## QUESTIONS ON THE MATERIAL
**a.** From the book description, repeat the stretch from "Far away in" through "Lorimer’s own . . .".
**b.** According to the book description, on what day is the atrocity in Glasgow planned to take place?

(EXERCISE PASSAGE)

Before the Storm by Alex Gray
Inspector Daniel Kohi of the Zimbabwean police force returns home one night to find his worst nightmare has been realised. His family dead, his house destroyed, and in fear for his life, he is forced to flee the country he loves.
Far away in Glasgow, DSI William Lorimer has his hands full. Christmas is approaching, the city is bustling, and whilst the homicide rate has been relatively low, something much darker is brewing. Counter-Terrorism have got wind of a plot, here in Lorimer’s native city, to carry out an unspeakable atrocity on Christmas Eve. They need someone with local knowledge to help them root it out and who better than the head of the Scottish Major Incidents Team.
But the investigation is complicated by a spate of local murders, and by the rumours that someone is passing information to criminal organisations from inside the police force. Soon Lorimer finds himself in desperate need of assistance. Then he meets an extraordinary man – a refugee from Zimbabwe whose investigative skills are a match for Lorimer’s own . . .

(End EXERCISE PASSAGE)
(DATA EXTRACTS)

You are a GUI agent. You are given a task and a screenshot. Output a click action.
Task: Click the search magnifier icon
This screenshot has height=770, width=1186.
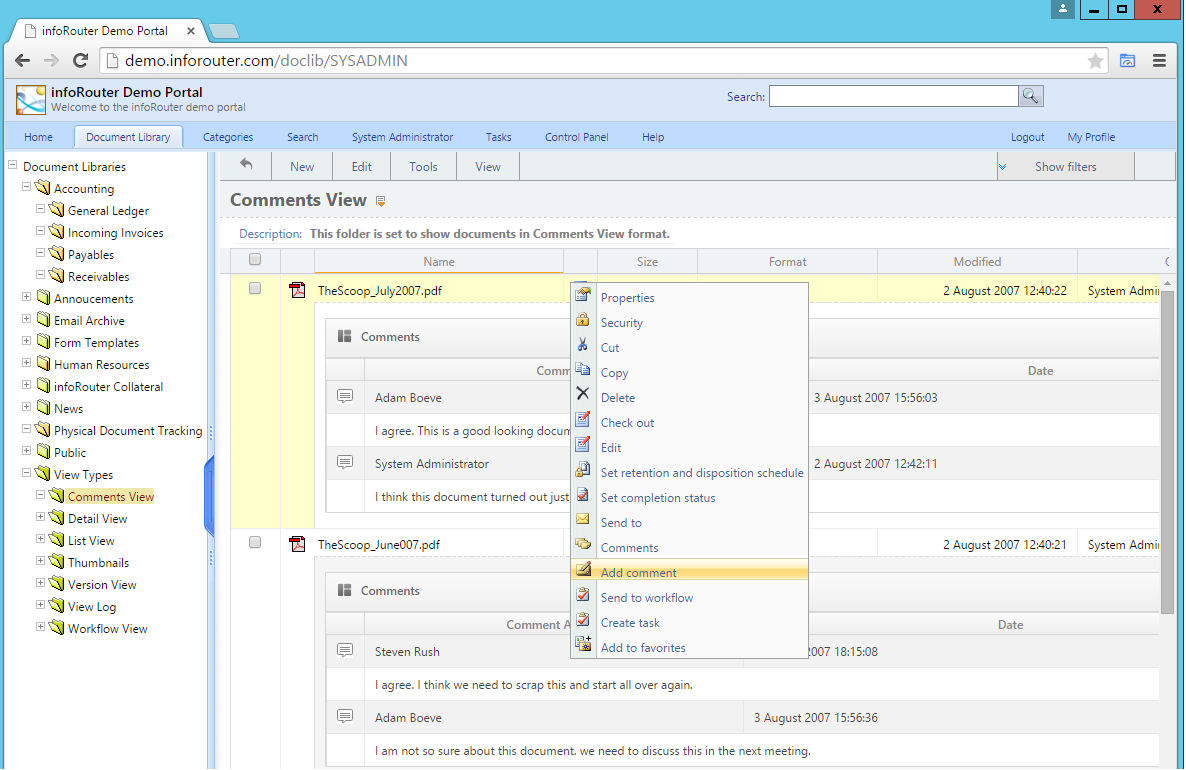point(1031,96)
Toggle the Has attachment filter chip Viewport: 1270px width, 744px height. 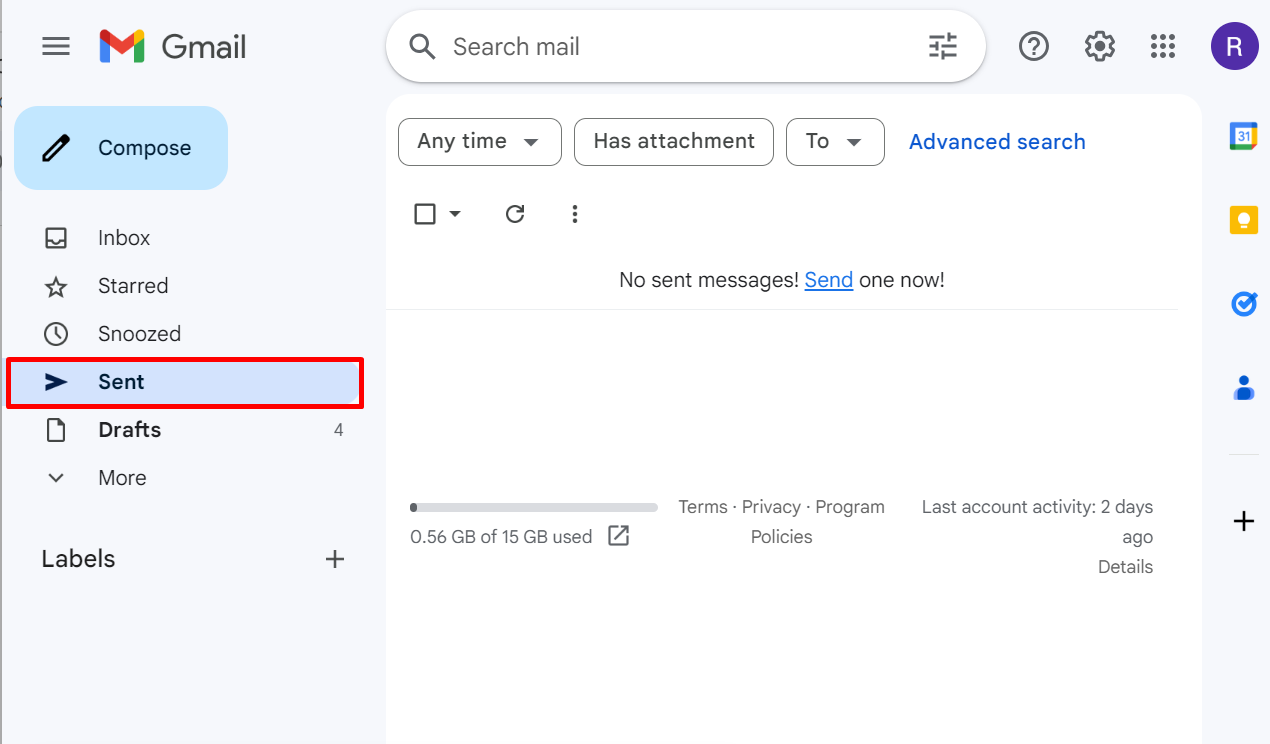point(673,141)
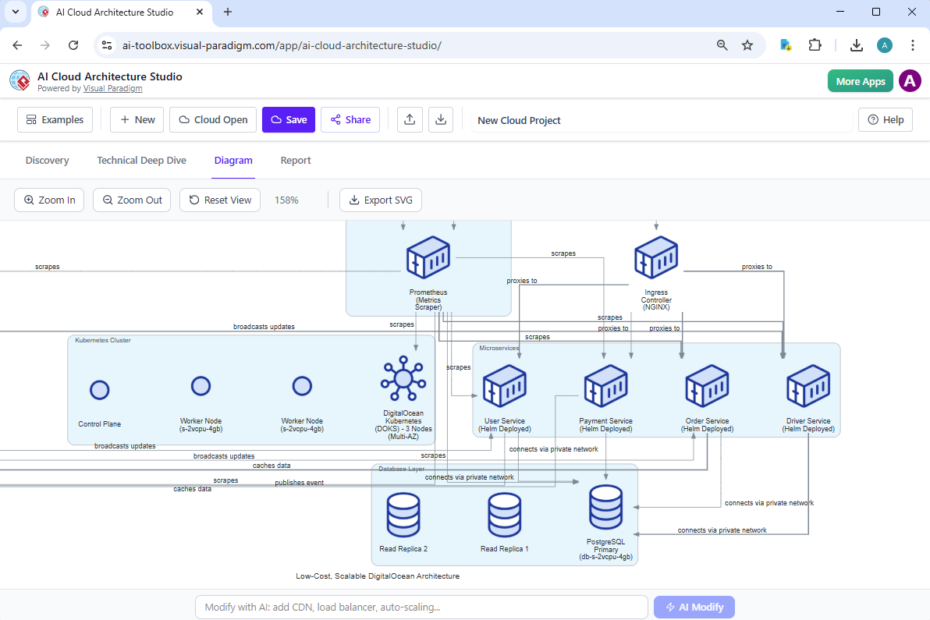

(End DATA EXTRACTS)

## SOLVED PROBLEMS
**a.**
Far away in Glasgow, DSI William Lorimer has his hands full. Christmas is approaching, the city is bustling, and whilst the homicide rate has been relatively low, something much darker is brewing. Counter-Terrorism have got wind of a plot, here in Lorimer’s native city, to carry out an unspeakable atrocity on Christmas Eve. They need someone with local knowledge to help them root it out and who better than the head of the Scottish Major Incidents Team.
But the investigation is complicated by a spate of local murders, and by the rumours that someone is passing information to criminal organisations from inside the police force. Soon Lorimer finds himself in desperate need of assistance. Then he meets an extraordinary man – a refugee from Zimbabwe whose investigative skills are a match for Lorimer’s own . . .

**b.** Christmas Eve.